The Hardy-Weinberg Equilibrium is a fundamental concept in population genetics, providing a theoretical framework for understanding how genetic variation behaves within a population. It describes a hypothetical state where allele and genotype frequencies remain constant across generations. This principle serves as a baseline, or null model, against which real-world populations can be compared to detect evolutionary change. By establishing this non-evolving ideal, scientists gain a tool to identify genetic shifts.
Foundational Principles
For a population to maintain Hardy-Weinberg equilibrium, specific conditions must be met. These include the absence of mutation, meaning no new alleles are introduced or altered. There must also be no gene flow, preventing individuals or gametes from migrating into or out of the population. Random mating is necessary, ensuring individuals pair by chance without preference for particular genotypes.
A very large population size is also required, as smaller populations are susceptible to genetic drift. Lastly, there must be no natural selection, meaning all genotypes have equal survival and reproductive rates.
Understanding the Equations
The Hardy-Weinberg principle relies on two equations that describe allele and genotype frequencies within a population. The first equation, p + q = 1, relates to allele frequencies. Here, ‘p’ represents the frequency of the dominant allele for a specific gene, while ‘q’ represents the frequency of the recessive allele. This equation signifies that the sum of all possible allele frequencies for a given gene must equal one.
The second equation, p² + 2pq + q² = 1, describes genotype frequencies. ‘p²’ denotes the frequency of the homozygous dominant genotype, ‘q²’ represents the frequency of the homozygous recessive genotype, and ‘2pq’ signifies the frequency of the heterozygous genotype. This equation illustrates that the combined frequencies of all possible genotypes for a gene must also sum to one.
Applying the Equilibrium: Step-by-Step Calculation
Calculating Hardy-Weinberg equilibrium often begins with the frequency of the homozygous recessive genotype. This is because individuals expressing a recessive trait will always have the homozygous recessive genotype, which directly corresponds to ‘q²’. For example, consider a population of 1,000 cats where 160 are white, and white fur is a recessive trait (bb).
The first step is to determine the frequency of the homozygous recessive genotype (q²) by dividing the number of recessive individuals by the total population. In this case, 160 white cats divided by 1,000 total cats yields a q² value of 0.16. From this, the frequency of the recessive allele (q) can be found by taking the square root of q². The square root of 0.16 is 0.4, so q = 0.4.
Once ‘q’ is known, the frequency of the dominant allele (p) can be calculated using the first Hardy-Weinberg equation, p + q = 1. By rearranging this, p = 1 – q. Substituting the value for q, p = 1 – 0.4, which means p = 0.6.

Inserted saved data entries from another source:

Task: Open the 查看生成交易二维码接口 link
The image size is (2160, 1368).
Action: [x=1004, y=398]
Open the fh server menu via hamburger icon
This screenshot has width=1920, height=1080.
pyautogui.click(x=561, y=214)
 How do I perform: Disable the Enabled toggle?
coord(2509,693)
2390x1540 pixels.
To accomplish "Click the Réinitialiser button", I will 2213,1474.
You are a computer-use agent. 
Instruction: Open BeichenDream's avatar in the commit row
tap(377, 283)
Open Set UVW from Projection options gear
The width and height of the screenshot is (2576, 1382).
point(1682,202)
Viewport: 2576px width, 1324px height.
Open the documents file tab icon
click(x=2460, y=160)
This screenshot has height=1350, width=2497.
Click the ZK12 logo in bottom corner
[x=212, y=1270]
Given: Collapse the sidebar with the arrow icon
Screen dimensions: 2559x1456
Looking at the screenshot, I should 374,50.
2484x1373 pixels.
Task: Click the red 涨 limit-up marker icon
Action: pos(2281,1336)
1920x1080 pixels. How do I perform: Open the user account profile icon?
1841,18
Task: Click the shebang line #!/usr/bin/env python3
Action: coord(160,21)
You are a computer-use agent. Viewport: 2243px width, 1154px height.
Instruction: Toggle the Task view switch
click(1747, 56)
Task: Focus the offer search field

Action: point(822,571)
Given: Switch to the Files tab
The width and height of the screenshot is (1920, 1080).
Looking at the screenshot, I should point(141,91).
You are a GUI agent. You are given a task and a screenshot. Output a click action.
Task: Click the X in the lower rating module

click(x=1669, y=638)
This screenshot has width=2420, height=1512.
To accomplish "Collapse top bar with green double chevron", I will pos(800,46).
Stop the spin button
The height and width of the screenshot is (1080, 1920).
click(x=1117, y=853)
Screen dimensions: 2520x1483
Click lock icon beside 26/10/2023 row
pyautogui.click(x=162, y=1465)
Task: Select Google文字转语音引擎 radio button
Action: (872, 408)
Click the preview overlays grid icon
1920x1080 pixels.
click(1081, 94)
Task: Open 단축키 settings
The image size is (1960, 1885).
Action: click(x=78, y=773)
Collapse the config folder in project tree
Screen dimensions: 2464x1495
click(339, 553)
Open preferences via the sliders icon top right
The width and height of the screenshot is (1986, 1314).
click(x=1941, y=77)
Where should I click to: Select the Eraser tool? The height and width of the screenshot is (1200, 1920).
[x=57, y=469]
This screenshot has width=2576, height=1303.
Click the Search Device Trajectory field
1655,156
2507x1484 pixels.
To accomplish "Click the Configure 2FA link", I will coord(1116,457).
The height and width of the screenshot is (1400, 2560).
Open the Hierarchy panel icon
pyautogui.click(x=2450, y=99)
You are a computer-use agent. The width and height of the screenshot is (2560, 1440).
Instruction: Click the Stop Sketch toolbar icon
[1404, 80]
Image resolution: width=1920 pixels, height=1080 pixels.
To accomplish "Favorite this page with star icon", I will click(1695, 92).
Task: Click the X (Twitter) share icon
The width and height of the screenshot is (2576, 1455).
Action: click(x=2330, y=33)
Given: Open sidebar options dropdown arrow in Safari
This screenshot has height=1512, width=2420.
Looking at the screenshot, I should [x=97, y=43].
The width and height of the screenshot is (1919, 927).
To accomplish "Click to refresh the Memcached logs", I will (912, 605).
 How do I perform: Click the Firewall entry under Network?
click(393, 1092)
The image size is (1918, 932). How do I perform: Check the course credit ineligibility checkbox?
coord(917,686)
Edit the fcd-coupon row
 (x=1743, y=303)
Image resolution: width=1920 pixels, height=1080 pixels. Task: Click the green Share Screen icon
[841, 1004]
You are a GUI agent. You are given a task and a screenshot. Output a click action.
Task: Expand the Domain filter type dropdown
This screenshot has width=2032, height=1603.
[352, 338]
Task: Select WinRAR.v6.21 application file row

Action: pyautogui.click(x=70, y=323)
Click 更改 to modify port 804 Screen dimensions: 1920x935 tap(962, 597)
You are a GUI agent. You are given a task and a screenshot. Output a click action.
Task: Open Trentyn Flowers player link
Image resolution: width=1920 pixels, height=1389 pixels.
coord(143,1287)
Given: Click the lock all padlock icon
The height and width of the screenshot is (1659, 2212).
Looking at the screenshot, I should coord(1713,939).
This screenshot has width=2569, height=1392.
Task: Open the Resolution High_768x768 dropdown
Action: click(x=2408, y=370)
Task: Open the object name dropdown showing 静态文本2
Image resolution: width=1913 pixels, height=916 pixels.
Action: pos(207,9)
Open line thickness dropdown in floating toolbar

With both allele frequencies determined, the frequencies of the other genotypes can be found using the second equation, p² + 2pq + q² = 1. To find the frequency of the homozygous dominant genotype (p²), square the value of p: 0.6² = 0.36. This indicates that 36% of the cat population is homozygous dominant (BB).
For the heterozygous genotype (2pq), multiply 2 by p and by q: 2 0.6 0.4 = 0.48. Thus, 48% of the cats are heterozygous (Bb). The calculated genotype frequencies (0.36 for BB, 0.48 for Bb, and 0.16 for bb) should sum to 1.
Interpreting Deviations
When a population’s observed allele and genotype frequencies do not align with Hardy-Weinberg predictions, it indicates the population is not in equilibrium. This deviation signals that one or more of the five underlying assumptions are not being met. Consequently, the population is likely undergoing evolutionary change.
Deviations from equilibrium provide valuable insights into the specific evolutionary forces at play. If observed frequencies differ from expected values, it suggests that factors like mutation, gene flow, genetic drift, non-random mating, or natural selection are influencing the population’s genetic structure. Biologists can then analyze these deviations to infer which forces are acting upon the population. This comparative approach allows researchers to understand the dynamic processes shaping genetic diversity in real-world populations.